(Extracted data):
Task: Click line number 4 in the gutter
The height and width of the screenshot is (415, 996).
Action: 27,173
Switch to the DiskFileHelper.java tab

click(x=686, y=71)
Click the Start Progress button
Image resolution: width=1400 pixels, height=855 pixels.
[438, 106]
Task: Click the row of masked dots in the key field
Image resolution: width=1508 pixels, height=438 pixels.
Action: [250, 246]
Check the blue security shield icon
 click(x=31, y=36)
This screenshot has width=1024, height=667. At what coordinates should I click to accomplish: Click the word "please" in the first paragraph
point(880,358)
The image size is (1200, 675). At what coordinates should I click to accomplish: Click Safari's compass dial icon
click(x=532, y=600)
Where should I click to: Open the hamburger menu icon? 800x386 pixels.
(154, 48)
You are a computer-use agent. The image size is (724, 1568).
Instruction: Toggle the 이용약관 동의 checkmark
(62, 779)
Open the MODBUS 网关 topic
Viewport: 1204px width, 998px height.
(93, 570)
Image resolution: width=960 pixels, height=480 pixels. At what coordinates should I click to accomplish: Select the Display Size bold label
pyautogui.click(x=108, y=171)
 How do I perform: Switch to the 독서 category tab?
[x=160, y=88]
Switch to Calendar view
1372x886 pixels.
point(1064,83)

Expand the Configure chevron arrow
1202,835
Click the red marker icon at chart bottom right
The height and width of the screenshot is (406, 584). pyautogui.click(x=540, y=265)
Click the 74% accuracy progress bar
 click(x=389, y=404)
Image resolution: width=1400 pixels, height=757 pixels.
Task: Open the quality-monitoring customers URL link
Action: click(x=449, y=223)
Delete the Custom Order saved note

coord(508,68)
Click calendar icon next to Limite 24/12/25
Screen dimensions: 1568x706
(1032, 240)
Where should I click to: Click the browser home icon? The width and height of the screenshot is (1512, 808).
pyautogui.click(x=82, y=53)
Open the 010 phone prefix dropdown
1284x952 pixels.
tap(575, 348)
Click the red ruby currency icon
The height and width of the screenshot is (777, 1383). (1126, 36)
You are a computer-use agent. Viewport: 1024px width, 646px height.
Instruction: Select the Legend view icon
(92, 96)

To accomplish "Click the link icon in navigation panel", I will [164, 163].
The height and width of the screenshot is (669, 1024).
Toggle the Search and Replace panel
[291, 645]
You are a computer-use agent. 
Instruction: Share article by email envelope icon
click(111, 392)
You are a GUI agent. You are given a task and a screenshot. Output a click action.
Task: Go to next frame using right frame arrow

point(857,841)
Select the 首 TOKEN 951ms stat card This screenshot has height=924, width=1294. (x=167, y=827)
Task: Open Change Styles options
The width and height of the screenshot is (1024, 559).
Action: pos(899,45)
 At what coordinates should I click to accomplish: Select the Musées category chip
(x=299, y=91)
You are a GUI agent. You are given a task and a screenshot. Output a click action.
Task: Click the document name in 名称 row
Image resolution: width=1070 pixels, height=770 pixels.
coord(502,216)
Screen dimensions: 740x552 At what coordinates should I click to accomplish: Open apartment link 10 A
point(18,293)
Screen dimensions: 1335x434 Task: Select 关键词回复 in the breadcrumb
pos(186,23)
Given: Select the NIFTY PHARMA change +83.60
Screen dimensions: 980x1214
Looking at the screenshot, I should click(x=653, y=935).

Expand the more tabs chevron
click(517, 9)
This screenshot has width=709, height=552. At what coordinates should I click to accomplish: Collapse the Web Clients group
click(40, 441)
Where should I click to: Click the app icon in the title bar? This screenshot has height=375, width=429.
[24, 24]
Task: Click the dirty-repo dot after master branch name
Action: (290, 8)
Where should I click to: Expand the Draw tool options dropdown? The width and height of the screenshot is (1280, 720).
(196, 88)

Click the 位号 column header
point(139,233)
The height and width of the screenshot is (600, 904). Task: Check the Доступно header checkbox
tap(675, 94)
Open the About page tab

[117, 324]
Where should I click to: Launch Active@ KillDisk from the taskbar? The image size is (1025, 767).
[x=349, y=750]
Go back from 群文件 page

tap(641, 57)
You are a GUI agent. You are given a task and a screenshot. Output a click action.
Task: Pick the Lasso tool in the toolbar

(Requirement):
Only a number is wanted here: how many lines of the material hold the word "computer".

(Result):
3